Peter Williams, chairman of Boohoo.com and Mister Spex and a former Selfridges chief executive, opened the session by considering how retail had developed up to this point, while Patrick Bousquet-Chavanne, member of the board and executive director marketing and international, M&S and Dan Rubel, strategy director at Shop Direct told of current transformations and expectations for the future.

Ian Jindal, editor-in-chief of Internet Retailing, welcomed delegates to the 10th annual Internet Retailing Conference 2015. “When we started on this journey 10 years ago, even talking about ecommerce seemed to grow a goatee and we had to start wearing our sandals and changing the world. It was all about the internet,” he said, paying tribute to Mark Pigou, whose idea IRC first was. “Over the decade we’ve seen a move from ecommerce being an interesting add on to being a fundamental part of the business.”

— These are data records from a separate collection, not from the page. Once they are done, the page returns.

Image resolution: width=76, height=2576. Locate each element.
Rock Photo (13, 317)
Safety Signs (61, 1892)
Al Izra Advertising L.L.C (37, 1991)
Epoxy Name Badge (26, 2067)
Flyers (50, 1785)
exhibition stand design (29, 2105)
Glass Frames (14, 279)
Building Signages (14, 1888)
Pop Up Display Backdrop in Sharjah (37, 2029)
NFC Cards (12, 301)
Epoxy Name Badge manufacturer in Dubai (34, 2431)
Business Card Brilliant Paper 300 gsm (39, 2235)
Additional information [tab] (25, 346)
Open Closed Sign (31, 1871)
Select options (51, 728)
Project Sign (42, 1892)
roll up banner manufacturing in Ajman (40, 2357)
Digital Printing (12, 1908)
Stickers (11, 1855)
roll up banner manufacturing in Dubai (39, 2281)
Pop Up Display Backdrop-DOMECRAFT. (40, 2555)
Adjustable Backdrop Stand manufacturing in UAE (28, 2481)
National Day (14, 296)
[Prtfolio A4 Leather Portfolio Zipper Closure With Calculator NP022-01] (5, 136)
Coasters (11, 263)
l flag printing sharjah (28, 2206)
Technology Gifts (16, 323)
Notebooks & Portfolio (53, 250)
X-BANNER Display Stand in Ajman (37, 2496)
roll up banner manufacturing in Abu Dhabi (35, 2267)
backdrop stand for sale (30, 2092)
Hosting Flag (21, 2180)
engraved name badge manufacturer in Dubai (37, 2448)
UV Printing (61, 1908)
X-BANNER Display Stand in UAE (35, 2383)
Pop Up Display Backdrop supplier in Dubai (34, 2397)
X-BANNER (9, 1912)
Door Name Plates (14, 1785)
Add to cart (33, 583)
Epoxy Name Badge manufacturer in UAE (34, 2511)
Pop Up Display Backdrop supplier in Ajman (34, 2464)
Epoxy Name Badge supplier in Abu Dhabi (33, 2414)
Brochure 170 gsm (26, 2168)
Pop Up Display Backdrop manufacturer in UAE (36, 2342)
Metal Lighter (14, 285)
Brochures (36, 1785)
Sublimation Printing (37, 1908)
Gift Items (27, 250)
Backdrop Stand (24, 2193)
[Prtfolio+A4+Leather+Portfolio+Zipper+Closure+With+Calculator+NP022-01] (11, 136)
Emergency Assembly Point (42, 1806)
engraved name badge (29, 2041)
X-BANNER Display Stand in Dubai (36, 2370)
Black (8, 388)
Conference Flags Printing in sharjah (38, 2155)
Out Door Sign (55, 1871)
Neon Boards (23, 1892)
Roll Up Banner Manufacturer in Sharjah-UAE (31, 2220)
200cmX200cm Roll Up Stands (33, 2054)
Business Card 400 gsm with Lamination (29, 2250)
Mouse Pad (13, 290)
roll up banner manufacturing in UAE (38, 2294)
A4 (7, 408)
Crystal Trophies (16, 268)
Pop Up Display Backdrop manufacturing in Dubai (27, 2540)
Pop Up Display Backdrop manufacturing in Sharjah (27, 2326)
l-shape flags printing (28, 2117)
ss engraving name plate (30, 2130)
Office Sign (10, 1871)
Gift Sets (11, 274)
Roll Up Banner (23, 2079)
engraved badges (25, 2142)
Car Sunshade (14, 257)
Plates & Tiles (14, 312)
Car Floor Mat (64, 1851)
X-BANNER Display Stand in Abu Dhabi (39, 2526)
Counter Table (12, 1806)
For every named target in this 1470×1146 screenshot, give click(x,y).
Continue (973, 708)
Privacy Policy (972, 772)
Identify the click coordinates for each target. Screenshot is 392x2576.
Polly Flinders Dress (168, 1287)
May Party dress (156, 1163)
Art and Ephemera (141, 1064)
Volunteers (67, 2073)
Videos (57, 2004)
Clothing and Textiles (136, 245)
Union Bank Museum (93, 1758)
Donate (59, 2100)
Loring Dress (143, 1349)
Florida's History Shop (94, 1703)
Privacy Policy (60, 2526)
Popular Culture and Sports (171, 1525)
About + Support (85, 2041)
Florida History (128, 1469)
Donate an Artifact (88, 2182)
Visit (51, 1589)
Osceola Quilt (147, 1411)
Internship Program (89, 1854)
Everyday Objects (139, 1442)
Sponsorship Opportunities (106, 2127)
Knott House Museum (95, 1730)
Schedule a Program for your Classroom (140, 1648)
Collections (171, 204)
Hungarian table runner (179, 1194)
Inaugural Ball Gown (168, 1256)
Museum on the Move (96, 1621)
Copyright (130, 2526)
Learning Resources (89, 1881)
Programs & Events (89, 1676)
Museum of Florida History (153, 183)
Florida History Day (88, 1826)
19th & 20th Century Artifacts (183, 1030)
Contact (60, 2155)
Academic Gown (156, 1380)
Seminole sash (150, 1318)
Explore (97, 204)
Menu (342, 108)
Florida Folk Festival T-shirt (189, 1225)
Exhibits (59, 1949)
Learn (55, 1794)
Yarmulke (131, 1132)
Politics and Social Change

Peter Williams, chairman of Boohoo.com , reminded the audience how retail had evolved from market stalls to department stores to the internet. Now, he said: “There’s been a generational shift in behaviour: members of the younger generation always research online before buying. We don’t know where this is going to end: younger generations all use the web for everything – but it’s not the end of the physical stores.”

He said the web would continue to evolve, enabling retailers to make it ever easier for shoppers to buy, and for them to expand into new international markets. “For you facing this new world, this is all a fantastic opportunity.” He added: “The world is having to change. For many years retail boards didn’t really change very much. You need a digital person on the board, someone who really gets digital. I think there has to be a generational step down to make it younger.”

Patrick Bousquet-Chavanne, member of the board and executive director marketing and international, M&S , explained how the retailer, an Elite trader in InternetRetailing’s IRUK research, was changing in line with customer behaviour. “Over the last 4-5 years M&S as probably been on one of the most transformative journeys it has ever been on,” he said.” Consumers are shifting, quickly and they are smarter, faster, empowered and we have to respond to it. As a retailer, you have to move at scale, at speed every day.”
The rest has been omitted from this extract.